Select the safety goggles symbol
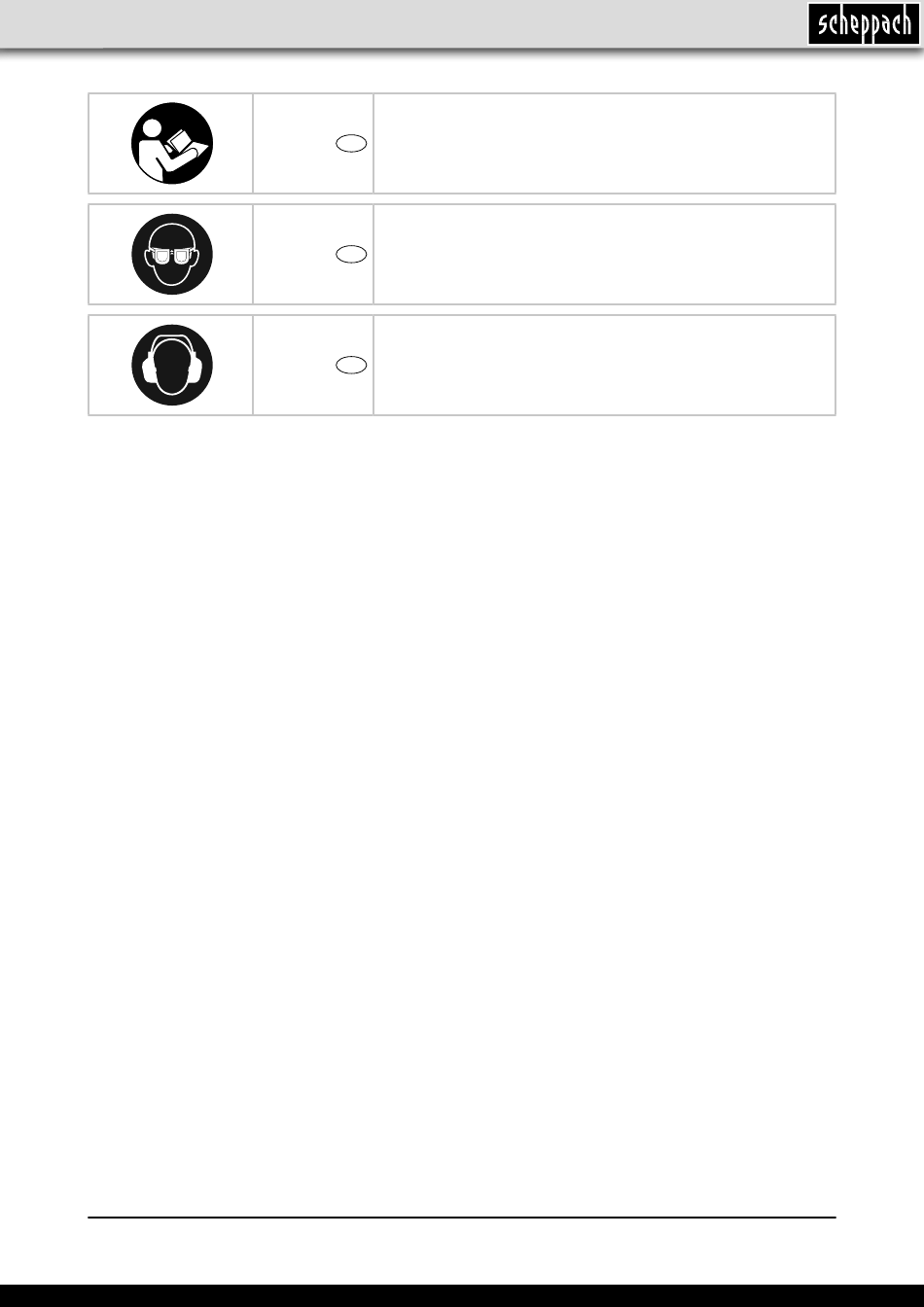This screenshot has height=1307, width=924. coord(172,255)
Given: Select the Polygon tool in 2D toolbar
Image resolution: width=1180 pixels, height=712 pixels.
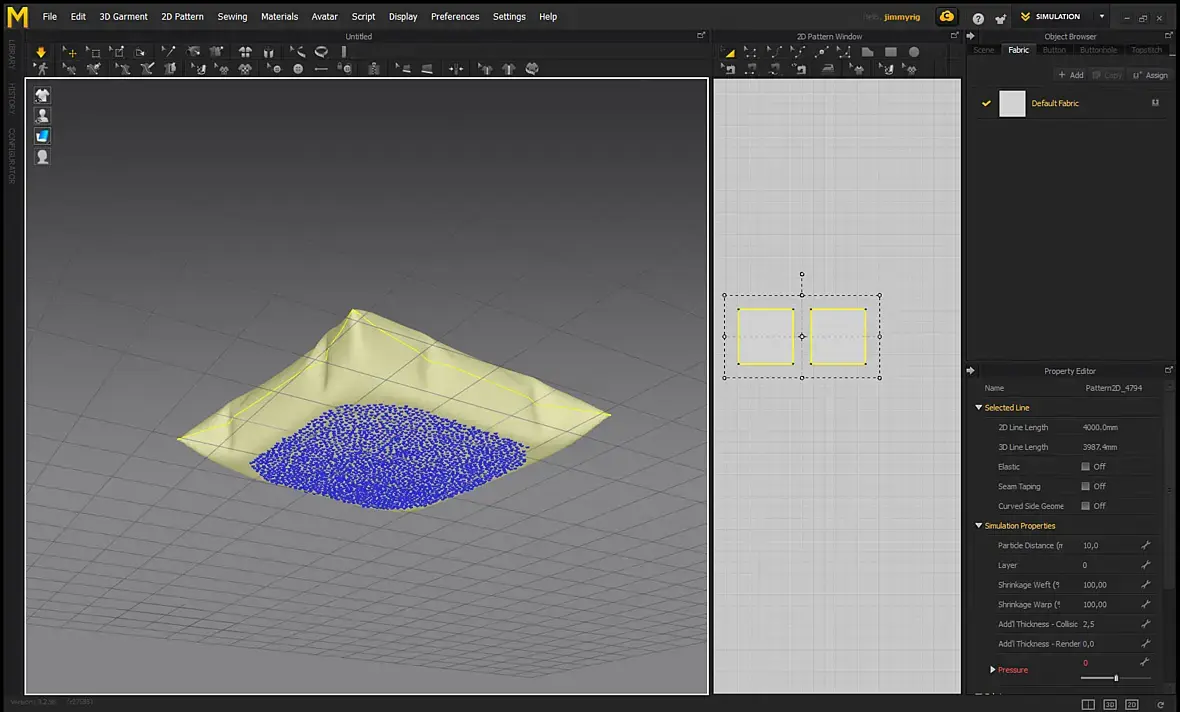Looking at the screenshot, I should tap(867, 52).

———

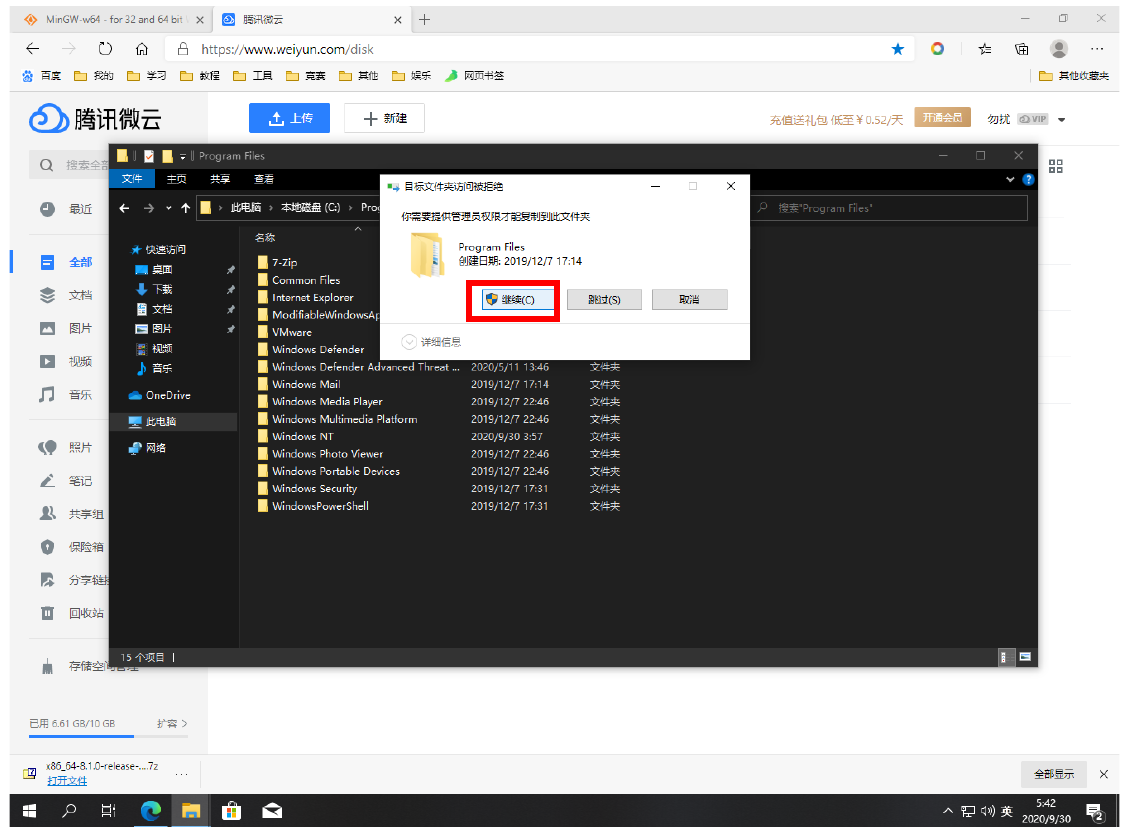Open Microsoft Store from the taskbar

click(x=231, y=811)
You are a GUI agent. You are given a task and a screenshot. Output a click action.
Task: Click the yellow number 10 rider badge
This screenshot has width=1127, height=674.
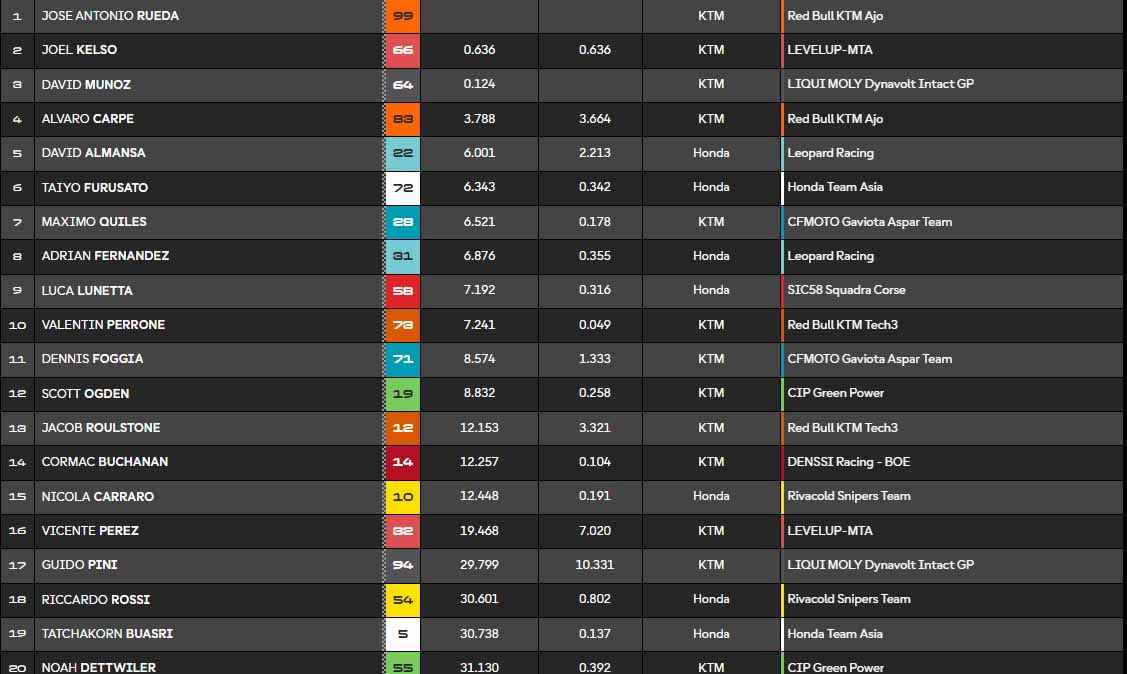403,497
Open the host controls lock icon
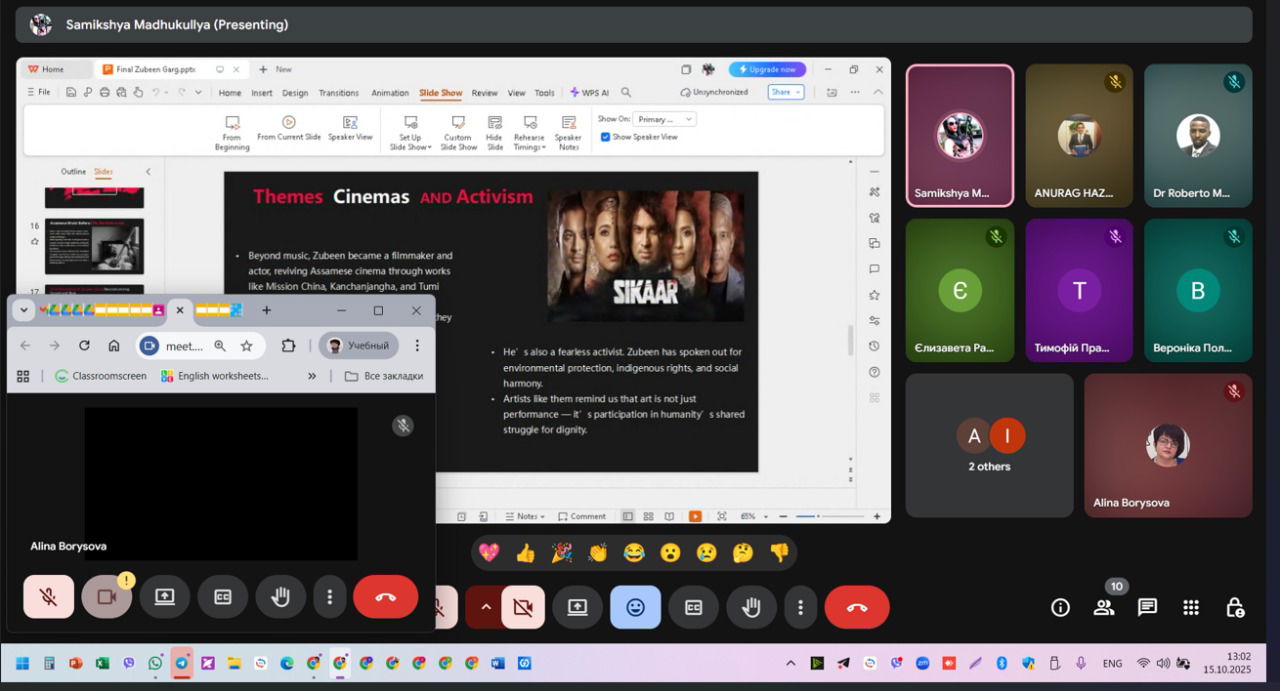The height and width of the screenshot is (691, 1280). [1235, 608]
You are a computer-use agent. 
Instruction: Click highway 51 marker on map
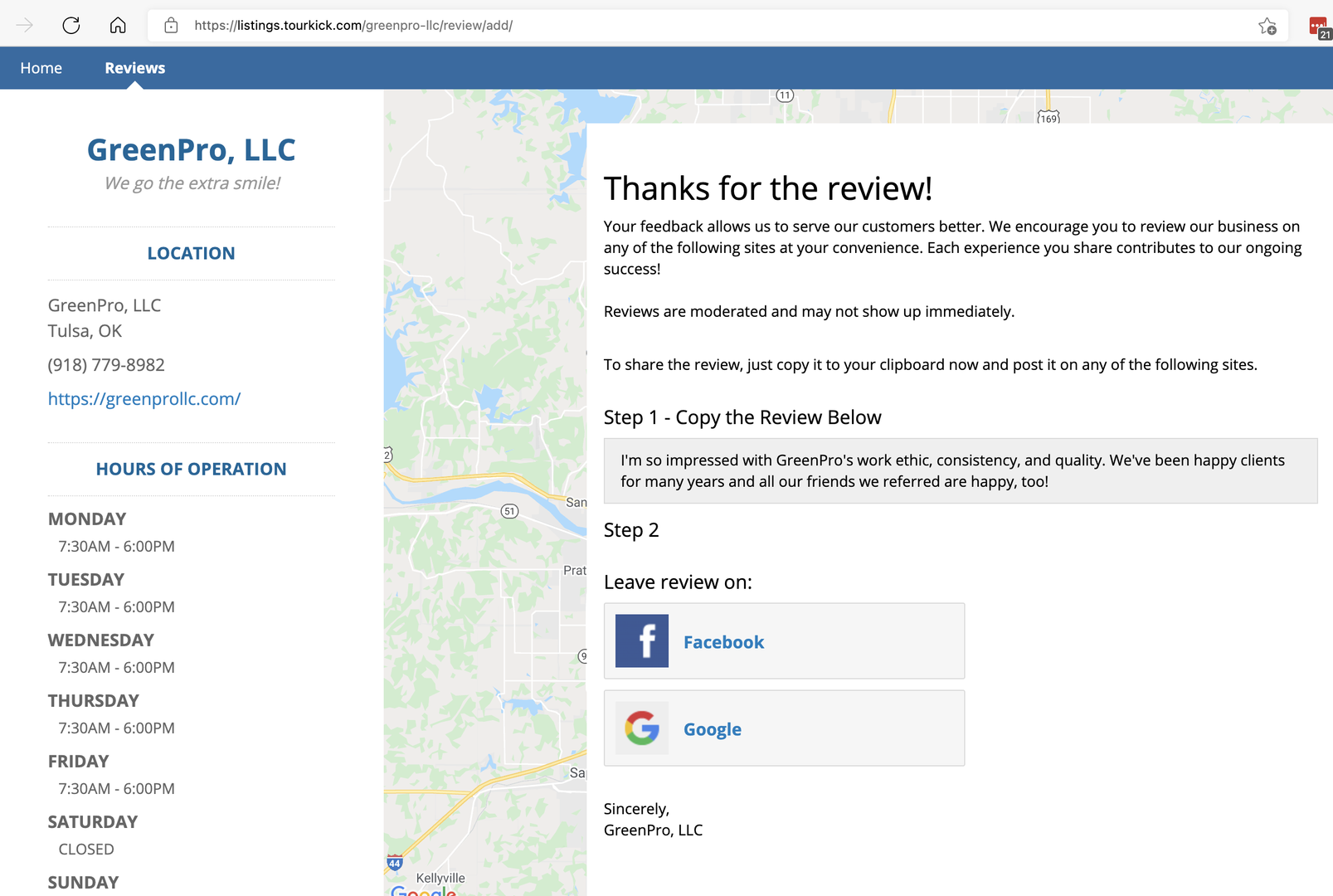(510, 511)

———

▸ Your objective:
Select, from the listing, all lines that include the word "agent".

▸ Exercise response:
You are a GUI agent. You are given a task and a screenshot. Output a click action.
You are a computer-use agent. 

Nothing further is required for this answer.